We present a numerical model based on the Smoothed Particle Hydrodynamics (SPH) method for the simulation of sea waves and and Wave Energy Converters (WECs). SPH is a Lagrangian and mesh-free method, that can easily deal with large deformations, free surfaces and interfaces. Unlike various approaches to the simulation of WEC that rely on analytical representations of the fluid, SPH is fully numerical, and therefore allows a full representation of the hydrodynamics of the problem.
In this work we study a setup for supplying electricity to an Unmanned Underwater Vehicle (UUV) by means of a WEC. A two-body point absorber WEC is considered, where a submerged heave plate is used to provide a reaction force to waves motion, as well as to serve as docking station for the UUV. This setup has been physically implemented and tested on field, providing a rich set of data.
An initial validation of the numerical model is performed against a laboratory model of a heave plate, oscillating in a tank of water. The controlled environment where the experiments are performed, and the driven motion of the plate, allow to gather a large variety of clean data, including hydrodynamic forces and visual representation of flow structures. For the latter, dye injections were used. The validation is done against reaction forces and generation and evolution of flow structures in proximity of the plate. From this initial study, an optimal SPH formulation is achieved, so to provide accurate and resolute results, and establish a compromise with the computational demand. Comparisons to laboratory observations and measurements showed a good level of agreement. Additionally, the numerical model is used to get further insights about the fluid-plate interaction, including velocity field and streamlines.

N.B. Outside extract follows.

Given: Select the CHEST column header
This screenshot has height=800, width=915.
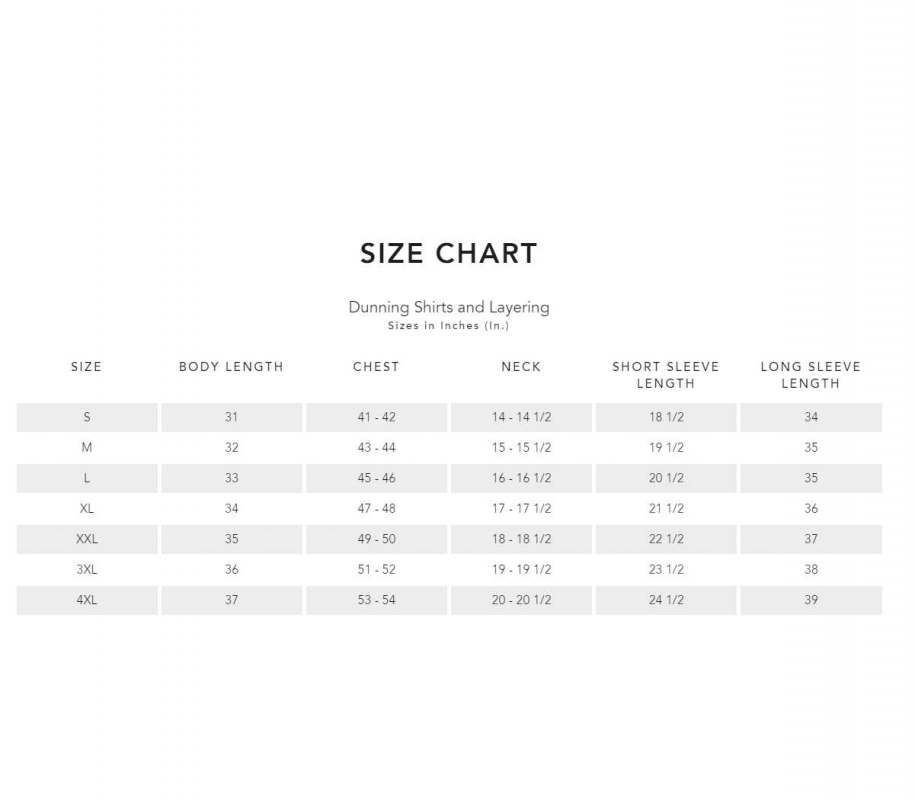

The SPH model is then applied to the whole field setup. For this scope, it is initially coupled to a FEM model for handling elastic bodies (cables and connections between parts of the system), and to a rigid bodies solver, to handle the WEC. Simulated and measured data, including motion of the devices, forces and generated power, are compared to measurements for different configurations of the setup. Expedients to reduce the complexity and computational load of the numerical model are introduced with this application and discussed. Finally, we show some examples of optimization of the system carried out using the numerical model.